Rewrite the listing from the line containing "Given: Expand the 人物特效 category" down to the line containing "tap(683, 255)", changing "Coconut Soup" to "Tomato Soup" and leaving everything else unchanged.

• **Record set**:
────────

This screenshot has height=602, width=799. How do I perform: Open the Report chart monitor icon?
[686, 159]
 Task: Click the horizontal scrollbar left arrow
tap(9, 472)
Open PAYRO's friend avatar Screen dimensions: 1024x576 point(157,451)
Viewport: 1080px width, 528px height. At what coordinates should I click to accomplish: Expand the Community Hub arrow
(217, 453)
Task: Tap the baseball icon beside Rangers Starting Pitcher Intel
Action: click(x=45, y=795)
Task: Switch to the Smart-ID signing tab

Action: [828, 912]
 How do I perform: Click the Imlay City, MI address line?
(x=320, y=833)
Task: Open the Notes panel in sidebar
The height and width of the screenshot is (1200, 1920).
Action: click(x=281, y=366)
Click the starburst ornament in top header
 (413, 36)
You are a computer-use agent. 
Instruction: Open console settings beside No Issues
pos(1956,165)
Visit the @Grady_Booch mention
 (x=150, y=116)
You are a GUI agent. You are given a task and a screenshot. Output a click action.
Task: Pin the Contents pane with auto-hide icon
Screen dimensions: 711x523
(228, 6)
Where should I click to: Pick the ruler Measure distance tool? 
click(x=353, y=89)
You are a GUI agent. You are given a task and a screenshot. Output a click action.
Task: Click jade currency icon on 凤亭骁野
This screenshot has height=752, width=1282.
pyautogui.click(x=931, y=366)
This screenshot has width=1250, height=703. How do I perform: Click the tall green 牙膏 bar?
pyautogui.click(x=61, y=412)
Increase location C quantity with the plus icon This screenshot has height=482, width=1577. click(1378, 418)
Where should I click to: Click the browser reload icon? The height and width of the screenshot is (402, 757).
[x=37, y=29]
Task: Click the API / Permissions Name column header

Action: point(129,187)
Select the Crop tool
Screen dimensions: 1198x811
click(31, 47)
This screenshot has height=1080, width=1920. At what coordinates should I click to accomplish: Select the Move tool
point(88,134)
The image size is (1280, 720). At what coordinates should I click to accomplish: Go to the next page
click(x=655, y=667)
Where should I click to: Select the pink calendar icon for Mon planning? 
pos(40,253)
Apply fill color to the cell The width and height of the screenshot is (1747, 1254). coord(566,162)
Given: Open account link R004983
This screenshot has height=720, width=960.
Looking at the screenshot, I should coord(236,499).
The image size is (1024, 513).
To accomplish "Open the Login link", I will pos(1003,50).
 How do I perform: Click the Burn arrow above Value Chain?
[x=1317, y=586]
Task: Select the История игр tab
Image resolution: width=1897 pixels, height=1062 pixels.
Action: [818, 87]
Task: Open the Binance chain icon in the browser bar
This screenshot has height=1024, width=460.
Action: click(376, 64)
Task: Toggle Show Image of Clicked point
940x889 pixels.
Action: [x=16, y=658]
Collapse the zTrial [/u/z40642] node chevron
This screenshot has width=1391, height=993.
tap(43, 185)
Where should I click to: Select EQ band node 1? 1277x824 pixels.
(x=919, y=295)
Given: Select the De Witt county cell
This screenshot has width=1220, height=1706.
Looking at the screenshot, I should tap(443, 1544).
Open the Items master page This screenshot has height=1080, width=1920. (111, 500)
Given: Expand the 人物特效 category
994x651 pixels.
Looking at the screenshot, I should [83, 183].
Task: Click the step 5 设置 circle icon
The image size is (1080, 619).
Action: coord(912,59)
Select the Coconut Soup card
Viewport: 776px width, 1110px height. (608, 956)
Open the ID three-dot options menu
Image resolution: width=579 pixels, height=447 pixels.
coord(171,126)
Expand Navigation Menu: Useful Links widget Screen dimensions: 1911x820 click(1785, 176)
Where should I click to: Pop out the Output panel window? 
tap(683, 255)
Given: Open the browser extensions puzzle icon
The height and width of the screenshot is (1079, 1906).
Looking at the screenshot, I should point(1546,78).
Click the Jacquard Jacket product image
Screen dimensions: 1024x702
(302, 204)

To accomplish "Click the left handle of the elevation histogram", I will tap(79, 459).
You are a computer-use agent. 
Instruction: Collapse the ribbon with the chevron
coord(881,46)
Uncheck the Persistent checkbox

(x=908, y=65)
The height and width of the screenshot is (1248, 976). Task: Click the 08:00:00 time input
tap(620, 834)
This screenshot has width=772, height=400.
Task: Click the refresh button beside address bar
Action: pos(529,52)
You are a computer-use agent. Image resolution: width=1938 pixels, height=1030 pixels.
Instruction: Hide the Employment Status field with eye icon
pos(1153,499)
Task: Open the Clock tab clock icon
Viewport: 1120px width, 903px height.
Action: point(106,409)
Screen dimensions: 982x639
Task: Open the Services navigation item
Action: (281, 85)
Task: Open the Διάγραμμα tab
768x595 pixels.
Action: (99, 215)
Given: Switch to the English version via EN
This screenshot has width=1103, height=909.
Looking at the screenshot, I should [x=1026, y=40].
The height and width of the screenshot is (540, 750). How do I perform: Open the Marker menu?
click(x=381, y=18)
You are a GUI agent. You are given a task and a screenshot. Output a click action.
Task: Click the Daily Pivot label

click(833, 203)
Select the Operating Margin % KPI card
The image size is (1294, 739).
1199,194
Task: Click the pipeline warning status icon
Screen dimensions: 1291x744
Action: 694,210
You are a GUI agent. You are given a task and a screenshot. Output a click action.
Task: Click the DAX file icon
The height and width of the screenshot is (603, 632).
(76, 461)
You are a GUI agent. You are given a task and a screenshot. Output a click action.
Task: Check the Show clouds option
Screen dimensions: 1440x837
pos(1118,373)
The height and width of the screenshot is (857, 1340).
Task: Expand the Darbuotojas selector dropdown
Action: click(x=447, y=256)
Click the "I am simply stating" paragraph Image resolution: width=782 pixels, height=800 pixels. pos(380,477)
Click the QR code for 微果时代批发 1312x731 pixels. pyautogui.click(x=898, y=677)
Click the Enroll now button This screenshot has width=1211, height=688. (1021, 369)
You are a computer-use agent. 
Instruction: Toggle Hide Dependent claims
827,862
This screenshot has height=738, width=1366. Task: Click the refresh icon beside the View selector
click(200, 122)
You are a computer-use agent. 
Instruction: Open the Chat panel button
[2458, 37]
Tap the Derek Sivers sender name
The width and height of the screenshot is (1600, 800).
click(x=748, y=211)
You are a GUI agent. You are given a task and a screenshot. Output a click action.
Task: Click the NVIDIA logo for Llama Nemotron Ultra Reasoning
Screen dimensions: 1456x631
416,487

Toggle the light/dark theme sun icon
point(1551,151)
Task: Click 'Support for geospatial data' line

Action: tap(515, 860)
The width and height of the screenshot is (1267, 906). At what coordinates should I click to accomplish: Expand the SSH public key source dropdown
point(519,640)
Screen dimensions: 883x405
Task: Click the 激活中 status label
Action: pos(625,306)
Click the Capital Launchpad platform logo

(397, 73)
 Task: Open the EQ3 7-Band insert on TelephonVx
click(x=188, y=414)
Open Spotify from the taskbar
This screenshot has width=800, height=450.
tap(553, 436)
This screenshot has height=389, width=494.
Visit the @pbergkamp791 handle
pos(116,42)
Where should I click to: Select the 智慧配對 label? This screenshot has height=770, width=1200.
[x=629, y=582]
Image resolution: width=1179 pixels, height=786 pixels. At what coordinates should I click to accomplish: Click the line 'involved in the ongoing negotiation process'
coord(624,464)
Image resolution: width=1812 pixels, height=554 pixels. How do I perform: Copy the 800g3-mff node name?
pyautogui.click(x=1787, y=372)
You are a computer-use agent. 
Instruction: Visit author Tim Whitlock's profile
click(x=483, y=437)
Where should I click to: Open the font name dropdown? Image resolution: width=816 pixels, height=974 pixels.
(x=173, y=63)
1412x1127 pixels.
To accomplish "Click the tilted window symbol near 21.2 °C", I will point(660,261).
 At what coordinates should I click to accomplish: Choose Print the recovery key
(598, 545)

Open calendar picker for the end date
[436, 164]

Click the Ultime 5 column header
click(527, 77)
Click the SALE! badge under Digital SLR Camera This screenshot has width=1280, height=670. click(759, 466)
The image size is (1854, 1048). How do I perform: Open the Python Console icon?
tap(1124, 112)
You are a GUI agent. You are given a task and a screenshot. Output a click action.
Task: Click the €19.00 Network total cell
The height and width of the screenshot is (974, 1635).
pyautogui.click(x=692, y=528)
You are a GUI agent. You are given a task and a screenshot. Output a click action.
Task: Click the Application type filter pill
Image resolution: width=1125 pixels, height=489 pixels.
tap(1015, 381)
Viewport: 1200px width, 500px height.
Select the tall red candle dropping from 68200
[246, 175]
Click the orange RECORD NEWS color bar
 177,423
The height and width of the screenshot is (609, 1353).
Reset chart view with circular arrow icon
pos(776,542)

────────

• **Solution to this task**:
Given: Expand the 人物特效 category
994x651 pixels.
Looking at the screenshot, I should [83, 183].
Task: Click the step 5 设置 circle icon
The image size is (1080, 619).
Action: coord(912,59)
Select the Tomato Soup card
Viewport: 776px width, 1110px height. (608, 956)
Open the ID three-dot options menu
Image resolution: width=579 pixels, height=447 pixels.
coord(171,126)
Expand Navigation Menu: Useful Links widget Screen dimensions: 1911x820 click(1785, 176)
Where should I click to: Pop out the Output panel window? 
tap(683, 255)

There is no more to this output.